[Opening Supplied material section]

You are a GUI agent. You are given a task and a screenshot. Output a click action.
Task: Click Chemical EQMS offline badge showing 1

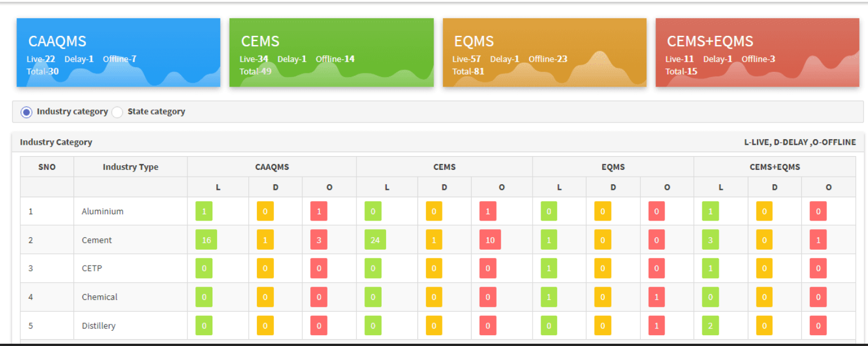click(x=656, y=298)
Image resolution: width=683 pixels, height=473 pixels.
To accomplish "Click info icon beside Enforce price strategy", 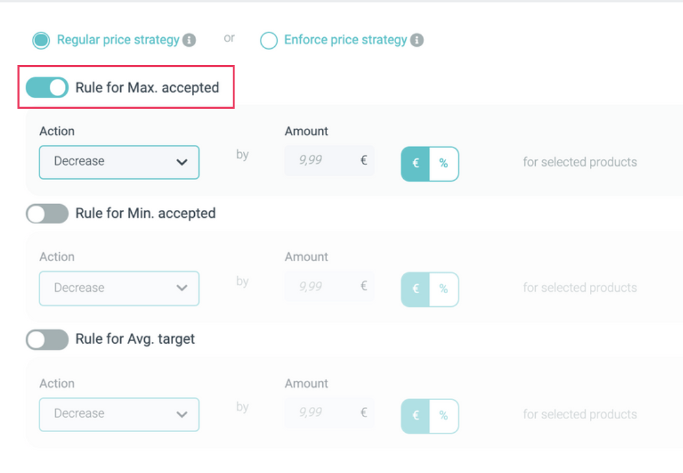I will 417,40.
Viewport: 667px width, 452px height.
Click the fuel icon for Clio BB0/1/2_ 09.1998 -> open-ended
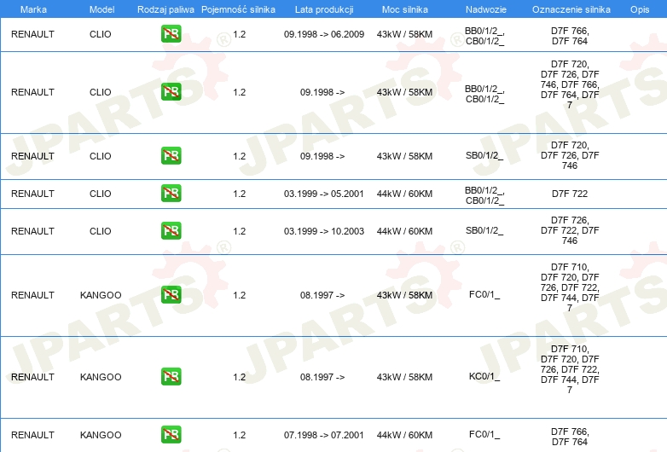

[Closing Supplied material section]

_Requirement_. Going through the material, how many lines contain the word "width"? Please give only the number.

_Solution_. 2